Default plan: Get Aggressive
Invading a buck bedding area is always a crapshoot, but now is the time to gamble, because once serious breeding starts your target buck could be sleeping anywhere. He’ll surely be late getting back to bed today, so if your prior hunting efforts have revealed your buck’s bed site, slip in well before first light and wait. Not sure exactly where your buck sleeps? Mark all your info about him (sightings, trail-cam pics, sign) on a map. The thick cover or ridge end closest to the greatest concentration of sign and sightings should be your target. Be there in a stand long before dawn and wait for him.

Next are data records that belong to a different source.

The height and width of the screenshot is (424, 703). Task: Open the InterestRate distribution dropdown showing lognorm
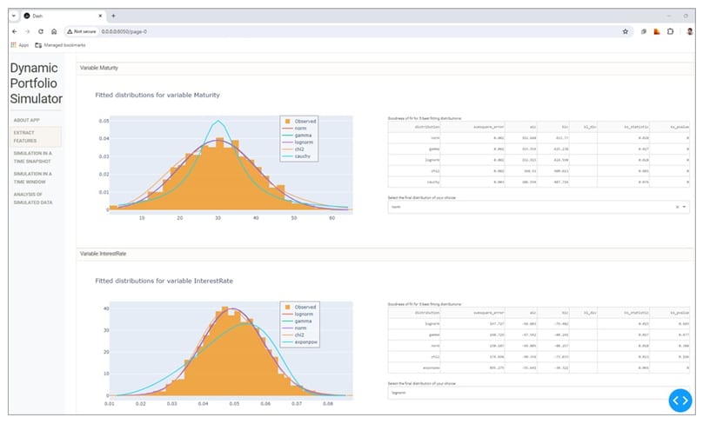coord(522,393)
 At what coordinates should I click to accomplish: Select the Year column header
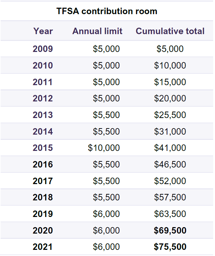click(x=43, y=31)
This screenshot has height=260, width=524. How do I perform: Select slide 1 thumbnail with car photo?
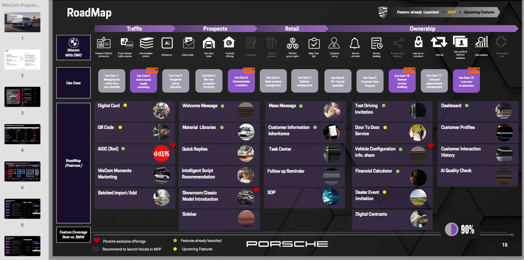point(22,22)
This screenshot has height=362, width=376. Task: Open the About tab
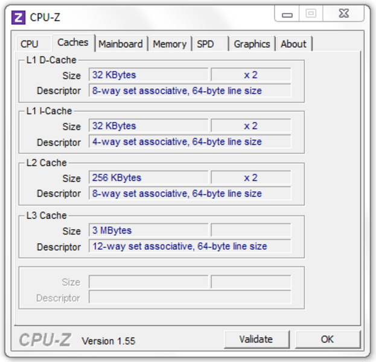pos(293,44)
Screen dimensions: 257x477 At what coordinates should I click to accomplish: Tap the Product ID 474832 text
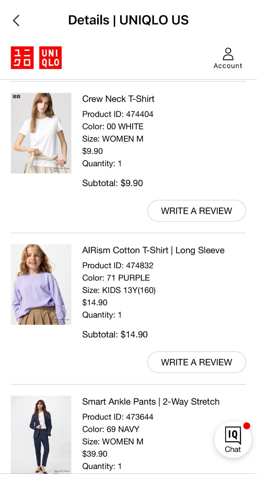coord(118,265)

If your morning plan doesn’t pan out, go to the passive plan below.
Optional Plan: Be Passive
It may seem wrong not to be aggressive now, considering that bucks are seemingly losing their minds more by the day. But whitetails rarely abandon all caution. If you hunt small woodlots, or are onto a truly mature buck that won’t breed until a hot doe stands right in front of him, here’s what to do today. First, go with an afternoon hunt, to take advantage of that rising moon. Get in the woods about noon, with the three best oak stands on your property logged in to your GPS. Scout them quickly, but be mindful of the wind; you don’t want your scent blowing into bedding areas. Find the oak stand that has the most fresh feeding sign, as well as any rubs and scrapes that indicate an active buck, and if you don’t have a stand with you, zip back to the truck and grab it. Before you shimmy up a tree, doctor the freshest scrape you can find with some buck urine. This will punch your buck’s dominance button and swing him in for a shot. Don’t be afraid to hit your rattling antlers or grunt tube—your buck is probably bedded nearby, and the sounds should coax him in.
X-Factor: Pecking Order
Sometimes the buck you’re after—as big as he may be—is not the dominant buck in your hunting area. Personality, not antler size, usually determines which buck is at the top of the pecking order. Challenging him won’t work if your target animal is not king of the hill. If you suspect he’s not, pattern him by reading his sign (and studying trail-cam pics) and intercept him on his routine, instead of trying to grunt or rattle him in for a shot.